Instagram’dan da bu bilgileri, teknikleri, yenilikleri takip etmek
mümkün. İşte belki de bu yüzden izleyicinin stüdyoda izleyici
olması, sonra da programın öznesi olması durumu gerçekleşti.
Kendisine benzeyen insanları izledikçe daha çok ekranda olmayı
talep eden izleyici, realite programların ne gerçek ne kurgu ayırt
edilemeyen düzeninde izleyici-öznenin çatışmalarını ekrana
taşıdı.
Ekran bazen doymak bilmeyen bir canavara dönüşebiliyor. İlgi
çeken çatışmalar tekrarlanarak, yeniden üretilerek durmadan ekrana
getiriliyor. Buradaki ‘ilgi’ izleyicinin dikkati aslında. Bu
dikkati çekebilmek, sürdürebilmek ekran matematiğinin içinde temel
geliri oluşturuyor. İzleyicinin dikkatini çeken, reytinglere
yansıyan oranlara göre yayınlandığı sırada açık olan her 5
televizyondan 3’ünün izlediği program Müge Anlı ile Tatlı Sert.
Müge Anlı uzun yıllardır ekranda, kendine has ‘tatlı sert’ bir
tarzı var. Bu tavrıyla müdahil olduğu olaylarla kendi program
saatinin dışına taşan bir ilgi yaratmayı da başardı. Kimi zaman bir
savcı gibi, kimi zaman kolluk kuvvetleri gibi, kimi zaman toplum
adına hesap soran bir bekçi gibi cinayetleri, tecavüzleri, ensest
ilişkileri, kayıpları, kavgaları ekrana taşıdı. Bazen de kayıplar
bulundu, cinayetler çözüldü, aileler buluştu. Bunu yapmanın,
‘başarmanın’ hazzı o kadar yoğun olmalı ki ekranın yıldızı,
kurtarıcısı, Müge Ablası olmamanız çok zor. Tam da bu noktada
kişinin kontrolü kaybedip -aslında gayet kontrollü bir hamle de
olabilir- stüdyoya gelen polisi durdurması, toplum adına yargı
üstüne yargı dağıtması kaçınılmaz sonuç oluyor.

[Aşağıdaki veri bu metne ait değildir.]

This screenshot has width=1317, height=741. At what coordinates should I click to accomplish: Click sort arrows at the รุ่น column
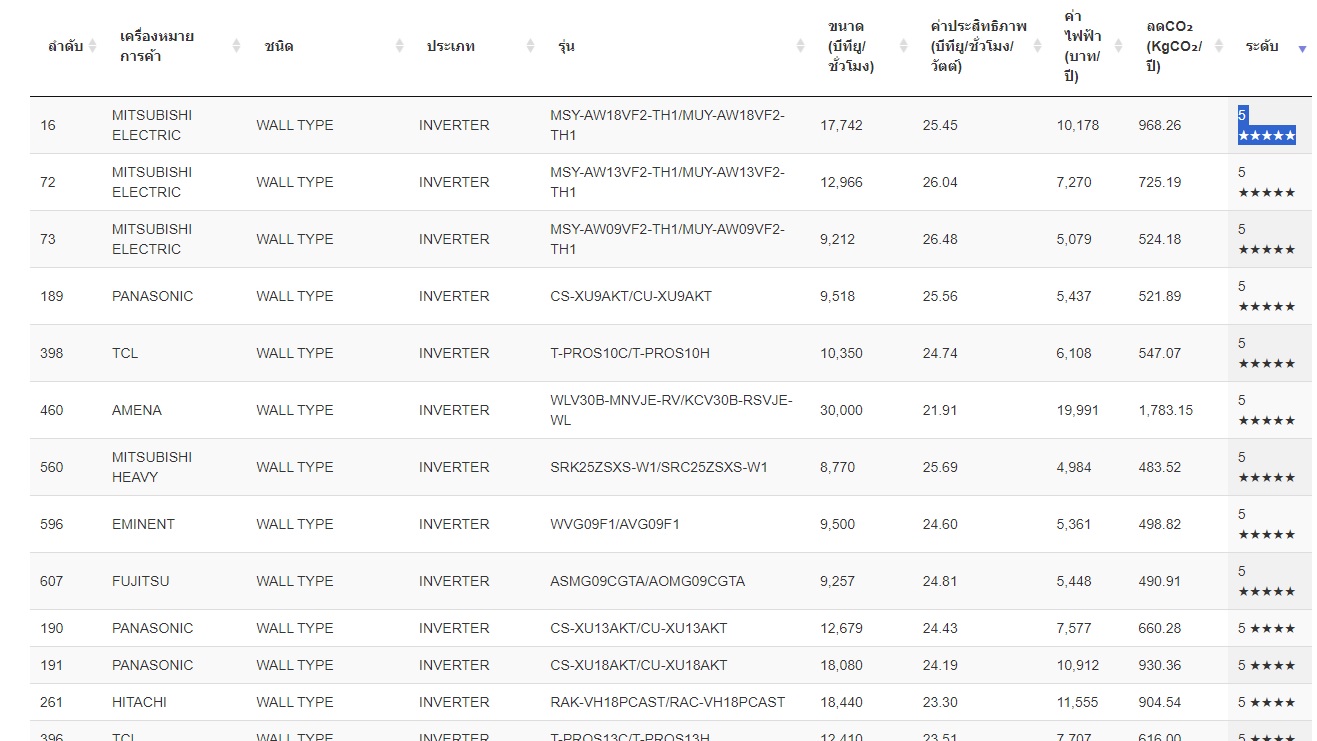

Gündüz kuşağı programlarındaki izleyiciyi stüdyoda izlemek üzere
toplayan ajanslar kurulalı neredeyse 20 yıl olacak. Stüdyoda
buluşan kadınların arkadaşlık kurmaları, ilgi görmeleri,
kendilerini iyi hissettikleri bir topluluğa dahil oldukları
düşüncesi bugünün ekranını anlamak için naif bir yaklaşım kalıyor.
Bugün bir topluluğa ait olma düşüncesinin yarattığı birlikten
ziyade öne çıkmaya çalışan bir benlik duygusu var. Elbette en önde
her zaman Müge Anlı var. Yargı dağıtan, ayar veren, toplumun ahlak
bekçisi Müge Anlı. Ekran öyle parlak ki büründüğünüz karakterle 18
yaşından küçük bir genç kızda travma bırakabilecek sözler
söylemenizi meşru kılıyor. Çünkü o koltuk sizi her şeye hakkı olan
ve kadınları ‘yola getirmeniz’ için var olduğunuzu hatırlatan bir
rahatlıkta.
İzleyiciyi anlamak demek sürekli küçümsenen ve çoğunlukla kadın
izleyiciden oluşan bu grubun aşağılanmasına karşılık ihtiyaçlarını,
neden sorunlarına ekranda çözüm aradıklarını anlamaya çalışmaktı.
Ancak bu başarıldığında doğru analizlerle bu insanların ihtiyaçları
tespit edilebilirdi. Bugün bu programlar özelinde bunu yapabilmenin
çok zor olduğunu düşünüyorum. Programın kendisi artık izleyici-özne
ile aramızda mesafe yaratıyor. O mesafe özneye dönüşen izleyiciyi
Müge Anlı’ya yakınlaştırıyor, bizden uzaklaştırıyor.